*** DATA EXTRACT Section Begins ***

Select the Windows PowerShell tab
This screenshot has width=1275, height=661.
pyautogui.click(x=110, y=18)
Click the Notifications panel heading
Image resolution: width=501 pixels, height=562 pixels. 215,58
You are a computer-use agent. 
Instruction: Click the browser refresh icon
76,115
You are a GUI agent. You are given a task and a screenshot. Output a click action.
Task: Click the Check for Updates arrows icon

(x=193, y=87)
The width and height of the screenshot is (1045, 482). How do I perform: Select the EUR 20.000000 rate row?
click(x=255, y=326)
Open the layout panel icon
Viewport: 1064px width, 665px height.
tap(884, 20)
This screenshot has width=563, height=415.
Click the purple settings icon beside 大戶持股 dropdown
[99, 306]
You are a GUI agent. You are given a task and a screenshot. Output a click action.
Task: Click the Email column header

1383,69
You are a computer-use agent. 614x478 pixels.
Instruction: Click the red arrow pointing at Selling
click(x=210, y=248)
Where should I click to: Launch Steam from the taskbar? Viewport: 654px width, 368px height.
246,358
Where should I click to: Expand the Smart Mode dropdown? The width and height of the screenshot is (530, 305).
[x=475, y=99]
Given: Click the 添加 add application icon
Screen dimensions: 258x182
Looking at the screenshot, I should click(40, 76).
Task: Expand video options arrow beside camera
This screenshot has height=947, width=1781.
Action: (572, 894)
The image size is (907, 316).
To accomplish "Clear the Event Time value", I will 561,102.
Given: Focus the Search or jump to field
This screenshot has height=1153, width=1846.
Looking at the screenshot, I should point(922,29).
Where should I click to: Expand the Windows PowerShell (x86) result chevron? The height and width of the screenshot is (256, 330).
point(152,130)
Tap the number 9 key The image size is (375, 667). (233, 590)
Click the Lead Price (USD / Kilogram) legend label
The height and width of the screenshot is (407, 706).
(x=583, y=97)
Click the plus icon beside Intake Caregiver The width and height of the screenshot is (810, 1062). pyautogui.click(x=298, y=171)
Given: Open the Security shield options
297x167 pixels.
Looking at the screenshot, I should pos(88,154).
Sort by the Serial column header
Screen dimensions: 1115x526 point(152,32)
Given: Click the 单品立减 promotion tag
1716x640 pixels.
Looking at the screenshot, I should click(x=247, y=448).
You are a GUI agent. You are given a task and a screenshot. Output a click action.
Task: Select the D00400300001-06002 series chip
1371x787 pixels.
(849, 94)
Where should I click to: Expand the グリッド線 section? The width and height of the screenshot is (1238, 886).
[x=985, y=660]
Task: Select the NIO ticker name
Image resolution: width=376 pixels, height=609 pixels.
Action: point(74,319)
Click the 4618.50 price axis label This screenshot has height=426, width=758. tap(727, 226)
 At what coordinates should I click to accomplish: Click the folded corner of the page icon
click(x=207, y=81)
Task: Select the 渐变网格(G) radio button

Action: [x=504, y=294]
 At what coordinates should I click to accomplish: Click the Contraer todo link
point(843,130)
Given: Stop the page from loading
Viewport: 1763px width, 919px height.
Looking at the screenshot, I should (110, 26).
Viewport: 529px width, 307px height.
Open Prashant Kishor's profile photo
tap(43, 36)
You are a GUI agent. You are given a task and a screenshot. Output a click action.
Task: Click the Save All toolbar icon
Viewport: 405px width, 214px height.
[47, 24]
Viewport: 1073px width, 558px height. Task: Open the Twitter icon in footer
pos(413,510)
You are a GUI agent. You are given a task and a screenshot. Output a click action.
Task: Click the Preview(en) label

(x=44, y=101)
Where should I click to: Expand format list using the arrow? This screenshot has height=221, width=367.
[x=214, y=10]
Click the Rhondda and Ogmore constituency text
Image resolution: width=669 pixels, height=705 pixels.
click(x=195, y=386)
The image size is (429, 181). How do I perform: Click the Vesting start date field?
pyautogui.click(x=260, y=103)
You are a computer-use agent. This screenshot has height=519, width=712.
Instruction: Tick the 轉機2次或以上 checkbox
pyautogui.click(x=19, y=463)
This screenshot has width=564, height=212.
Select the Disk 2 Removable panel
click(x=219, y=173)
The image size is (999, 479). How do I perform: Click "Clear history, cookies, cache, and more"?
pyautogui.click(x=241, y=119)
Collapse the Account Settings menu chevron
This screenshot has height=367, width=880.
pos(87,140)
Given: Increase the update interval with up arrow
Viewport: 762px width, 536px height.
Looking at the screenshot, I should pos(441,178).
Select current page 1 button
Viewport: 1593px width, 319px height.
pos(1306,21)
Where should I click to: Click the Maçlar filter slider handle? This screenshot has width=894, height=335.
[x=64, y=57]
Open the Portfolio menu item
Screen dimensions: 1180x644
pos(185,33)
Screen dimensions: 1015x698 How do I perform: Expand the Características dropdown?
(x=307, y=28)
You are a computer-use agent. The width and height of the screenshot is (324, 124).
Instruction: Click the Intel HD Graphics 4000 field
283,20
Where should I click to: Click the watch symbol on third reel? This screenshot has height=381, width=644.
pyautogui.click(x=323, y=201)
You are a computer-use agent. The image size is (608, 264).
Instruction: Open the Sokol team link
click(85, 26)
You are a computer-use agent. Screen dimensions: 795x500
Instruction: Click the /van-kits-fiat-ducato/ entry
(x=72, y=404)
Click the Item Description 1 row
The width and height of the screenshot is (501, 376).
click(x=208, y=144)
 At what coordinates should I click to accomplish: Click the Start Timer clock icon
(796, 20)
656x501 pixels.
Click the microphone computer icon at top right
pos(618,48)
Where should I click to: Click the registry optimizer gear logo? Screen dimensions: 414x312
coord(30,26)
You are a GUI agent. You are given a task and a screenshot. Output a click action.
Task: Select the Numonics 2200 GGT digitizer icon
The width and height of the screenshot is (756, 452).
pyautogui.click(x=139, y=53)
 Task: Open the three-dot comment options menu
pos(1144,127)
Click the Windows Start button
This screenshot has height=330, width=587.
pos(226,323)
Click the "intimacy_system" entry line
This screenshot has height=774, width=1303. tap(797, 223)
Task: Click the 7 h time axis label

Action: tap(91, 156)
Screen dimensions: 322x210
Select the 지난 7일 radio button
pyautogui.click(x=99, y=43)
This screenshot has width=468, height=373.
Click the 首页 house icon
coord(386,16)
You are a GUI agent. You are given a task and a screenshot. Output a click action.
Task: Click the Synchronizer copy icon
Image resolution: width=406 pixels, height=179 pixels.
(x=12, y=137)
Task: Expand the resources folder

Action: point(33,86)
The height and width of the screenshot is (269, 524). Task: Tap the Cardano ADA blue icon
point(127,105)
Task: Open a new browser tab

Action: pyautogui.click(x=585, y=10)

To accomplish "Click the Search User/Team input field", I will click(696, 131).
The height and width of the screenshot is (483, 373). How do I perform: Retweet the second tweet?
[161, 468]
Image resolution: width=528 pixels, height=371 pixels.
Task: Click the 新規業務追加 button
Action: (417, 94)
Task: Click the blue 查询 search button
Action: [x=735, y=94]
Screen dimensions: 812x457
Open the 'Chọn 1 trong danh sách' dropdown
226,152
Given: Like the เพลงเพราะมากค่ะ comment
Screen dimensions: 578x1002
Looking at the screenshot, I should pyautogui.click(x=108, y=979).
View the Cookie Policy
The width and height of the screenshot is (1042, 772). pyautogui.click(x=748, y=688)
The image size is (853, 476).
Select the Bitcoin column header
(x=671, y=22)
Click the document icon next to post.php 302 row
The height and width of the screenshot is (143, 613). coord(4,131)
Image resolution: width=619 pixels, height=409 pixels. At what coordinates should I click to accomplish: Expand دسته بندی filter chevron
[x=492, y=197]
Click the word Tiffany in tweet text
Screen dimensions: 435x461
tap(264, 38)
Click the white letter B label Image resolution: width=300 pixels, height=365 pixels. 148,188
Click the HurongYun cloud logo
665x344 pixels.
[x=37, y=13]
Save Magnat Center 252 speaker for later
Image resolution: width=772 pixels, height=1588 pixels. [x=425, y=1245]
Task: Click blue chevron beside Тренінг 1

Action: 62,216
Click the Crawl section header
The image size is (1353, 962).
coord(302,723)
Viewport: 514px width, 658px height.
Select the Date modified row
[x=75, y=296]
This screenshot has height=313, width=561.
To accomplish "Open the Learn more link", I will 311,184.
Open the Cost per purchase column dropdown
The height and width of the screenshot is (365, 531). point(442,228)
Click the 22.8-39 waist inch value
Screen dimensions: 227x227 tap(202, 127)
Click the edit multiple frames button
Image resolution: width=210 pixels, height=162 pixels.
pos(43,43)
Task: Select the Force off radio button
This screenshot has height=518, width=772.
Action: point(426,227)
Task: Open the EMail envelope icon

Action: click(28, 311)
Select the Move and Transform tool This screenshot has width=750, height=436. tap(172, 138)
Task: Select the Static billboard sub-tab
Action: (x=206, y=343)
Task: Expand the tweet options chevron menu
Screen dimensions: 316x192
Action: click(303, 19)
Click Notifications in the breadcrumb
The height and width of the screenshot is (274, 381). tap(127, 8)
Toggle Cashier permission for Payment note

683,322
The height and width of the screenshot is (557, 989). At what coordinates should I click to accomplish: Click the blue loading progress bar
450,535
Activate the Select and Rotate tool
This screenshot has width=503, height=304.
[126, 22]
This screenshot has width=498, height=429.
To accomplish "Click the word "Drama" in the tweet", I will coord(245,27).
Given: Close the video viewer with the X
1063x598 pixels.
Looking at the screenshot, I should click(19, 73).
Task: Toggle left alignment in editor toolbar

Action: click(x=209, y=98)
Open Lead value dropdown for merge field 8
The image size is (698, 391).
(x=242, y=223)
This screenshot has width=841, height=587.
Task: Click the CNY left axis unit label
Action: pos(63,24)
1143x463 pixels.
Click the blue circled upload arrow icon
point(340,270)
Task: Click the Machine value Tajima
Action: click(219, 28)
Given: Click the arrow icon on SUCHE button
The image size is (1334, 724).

*** DATA EXTRACT Section Ends ***

__TASK STATEMENT__:
Copy out only the lines above from the one with "Open the 'Chọn 1 trong danh sách' dropdown" to the one with "Click the Crawl section header", inclusive, exactly as they stand.

__SOLVED PROBLEM__:
Open the 'Chọn 1 trong danh sách' dropdown
226,152
Given: Like the เพลงเพราะมากค่ะ comment
Screen dimensions: 578x1002
Looking at the screenshot, I should pyautogui.click(x=108, y=979).
View the Cookie Policy
The width and height of the screenshot is (1042, 772). pyautogui.click(x=748, y=688)
The image size is (853, 476).
Select the Bitcoin column header
(x=671, y=22)
Click the document icon next to post.php 302 row
The height and width of the screenshot is (143, 613). coord(4,131)
Image resolution: width=619 pixels, height=409 pixels. At what coordinates should I click to accomplish: Expand دسته بندی filter chevron
[x=492, y=197]
Click the word Tiffany in tweet text
Screen dimensions: 435x461
tap(264, 38)
Click the white letter B label Image resolution: width=300 pixels, height=365 pixels. 148,188
Click the HurongYun cloud logo
665x344 pixels.
[x=37, y=13]
Save Magnat Center 252 speaker for later
Image resolution: width=772 pixels, height=1588 pixels. [x=425, y=1245]
Task: Click blue chevron beside Тренінг 1

Action: 62,216
Click the Crawl section header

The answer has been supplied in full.